* _Work task_
Entries follow. Give back exactly the lines starting at the one containing "Company Profile (954, 1440)" and ending at the one containing "Elastomer (1021, 1574)", and no other lines.
____ Given data
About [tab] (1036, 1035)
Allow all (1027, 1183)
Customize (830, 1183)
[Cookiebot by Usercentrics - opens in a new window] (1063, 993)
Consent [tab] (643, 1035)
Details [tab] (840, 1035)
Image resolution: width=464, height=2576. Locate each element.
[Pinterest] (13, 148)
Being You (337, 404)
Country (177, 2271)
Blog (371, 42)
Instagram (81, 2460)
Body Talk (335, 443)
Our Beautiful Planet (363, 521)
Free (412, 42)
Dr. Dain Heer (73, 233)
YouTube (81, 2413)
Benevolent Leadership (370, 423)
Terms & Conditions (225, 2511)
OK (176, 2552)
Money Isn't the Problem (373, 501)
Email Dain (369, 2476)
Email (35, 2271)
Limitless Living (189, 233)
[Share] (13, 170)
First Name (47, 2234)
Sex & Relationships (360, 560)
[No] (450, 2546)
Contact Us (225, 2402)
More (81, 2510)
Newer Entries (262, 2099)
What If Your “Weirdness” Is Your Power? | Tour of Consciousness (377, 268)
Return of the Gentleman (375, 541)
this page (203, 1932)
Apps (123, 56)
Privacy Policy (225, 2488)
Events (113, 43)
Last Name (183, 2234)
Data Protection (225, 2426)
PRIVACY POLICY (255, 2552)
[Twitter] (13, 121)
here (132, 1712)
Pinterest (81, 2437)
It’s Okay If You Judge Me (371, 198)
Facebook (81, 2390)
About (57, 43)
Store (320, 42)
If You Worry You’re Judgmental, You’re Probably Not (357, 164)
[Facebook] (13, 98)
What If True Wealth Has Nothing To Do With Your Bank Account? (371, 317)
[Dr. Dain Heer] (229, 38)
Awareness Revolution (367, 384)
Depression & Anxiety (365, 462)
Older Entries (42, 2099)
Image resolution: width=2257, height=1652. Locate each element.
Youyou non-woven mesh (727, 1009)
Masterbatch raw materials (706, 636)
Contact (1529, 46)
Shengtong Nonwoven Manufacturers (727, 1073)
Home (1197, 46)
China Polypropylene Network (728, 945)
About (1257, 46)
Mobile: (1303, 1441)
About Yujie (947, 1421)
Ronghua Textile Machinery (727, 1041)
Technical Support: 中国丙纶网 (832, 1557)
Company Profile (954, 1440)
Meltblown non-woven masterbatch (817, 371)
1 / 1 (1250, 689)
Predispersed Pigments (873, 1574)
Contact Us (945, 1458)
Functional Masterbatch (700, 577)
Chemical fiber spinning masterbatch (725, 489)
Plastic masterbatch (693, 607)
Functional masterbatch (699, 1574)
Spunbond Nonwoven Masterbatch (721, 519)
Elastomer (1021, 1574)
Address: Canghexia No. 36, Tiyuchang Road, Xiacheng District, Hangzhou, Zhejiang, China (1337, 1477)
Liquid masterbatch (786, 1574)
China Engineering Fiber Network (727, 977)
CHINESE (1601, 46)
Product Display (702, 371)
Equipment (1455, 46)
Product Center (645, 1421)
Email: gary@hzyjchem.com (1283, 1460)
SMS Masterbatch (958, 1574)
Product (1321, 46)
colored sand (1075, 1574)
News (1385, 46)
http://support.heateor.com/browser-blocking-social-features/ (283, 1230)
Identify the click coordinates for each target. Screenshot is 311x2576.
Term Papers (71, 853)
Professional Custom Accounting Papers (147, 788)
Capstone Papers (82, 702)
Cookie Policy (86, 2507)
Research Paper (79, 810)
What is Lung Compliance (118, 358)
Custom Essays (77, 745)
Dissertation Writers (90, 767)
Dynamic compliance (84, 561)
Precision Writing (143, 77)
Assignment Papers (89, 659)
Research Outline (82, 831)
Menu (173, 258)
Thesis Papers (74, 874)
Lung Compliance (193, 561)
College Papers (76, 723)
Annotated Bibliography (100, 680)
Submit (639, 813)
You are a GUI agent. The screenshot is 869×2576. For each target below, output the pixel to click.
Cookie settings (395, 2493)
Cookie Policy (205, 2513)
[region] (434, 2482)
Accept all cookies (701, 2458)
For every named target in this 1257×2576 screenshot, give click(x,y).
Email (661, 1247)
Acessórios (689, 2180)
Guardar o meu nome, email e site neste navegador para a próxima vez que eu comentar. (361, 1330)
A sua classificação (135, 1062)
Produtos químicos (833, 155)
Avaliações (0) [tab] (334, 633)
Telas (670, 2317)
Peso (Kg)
________
* _Response for this exercise_
Company Profile (954, 1440)
Meltblown non-woven masterbatch (817, 371)
1 / 1 (1250, 689)
Predispersed Pigments (873, 1574)
Contact Us (945, 1458)
Functional Masterbatch (700, 577)
Chemical fiber spinning masterbatch (725, 489)
Plastic masterbatch (693, 607)
Functional masterbatch (699, 1574)
Spunbond Nonwoven Masterbatch (721, 519)
Elastomer (1021, 1574)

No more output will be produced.